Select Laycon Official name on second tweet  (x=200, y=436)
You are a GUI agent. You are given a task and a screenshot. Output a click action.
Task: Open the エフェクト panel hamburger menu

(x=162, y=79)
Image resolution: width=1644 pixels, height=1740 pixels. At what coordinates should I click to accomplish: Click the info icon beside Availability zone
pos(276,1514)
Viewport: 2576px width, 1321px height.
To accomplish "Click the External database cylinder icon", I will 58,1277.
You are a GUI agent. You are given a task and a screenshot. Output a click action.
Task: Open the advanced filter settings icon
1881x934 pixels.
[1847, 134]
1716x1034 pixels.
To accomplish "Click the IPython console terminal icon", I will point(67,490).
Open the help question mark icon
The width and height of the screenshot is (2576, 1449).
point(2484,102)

+--

• _Problem_:
Copy every one of the records above word for word, with nothing changed.

• _Expected answer_:
Select Laycon Official name on second tweet  (x=200, y=436)
You are a GUI agent. You are given a task and a screenshot. Output a click action.
Task: Open the エフェクト panel hamburger menu

(x=162, y=79)
Image resolution: width=1644 pixels, height=1740 pixels. At what coordinates should I click to accomplish: Click the info icon beside Availability zone
pos(276,1514)
Viewport: 2576px width, 1321px height.
To accomplish "Click the External database cylinder icon", I will 58,1277.
You are a GUI agent. You are given a task and a screenshot. Output a click action.
Task: Open the advanced filter settings icon
1881x934 pixels.
[1847, 134]
1716x1034 pixels.
To accomplish "Click the IPython console terminal icon", I will point(67,490).
Open the help question mark icon
The width and height of the screenshot is (2576, 1449).
point(2484,102)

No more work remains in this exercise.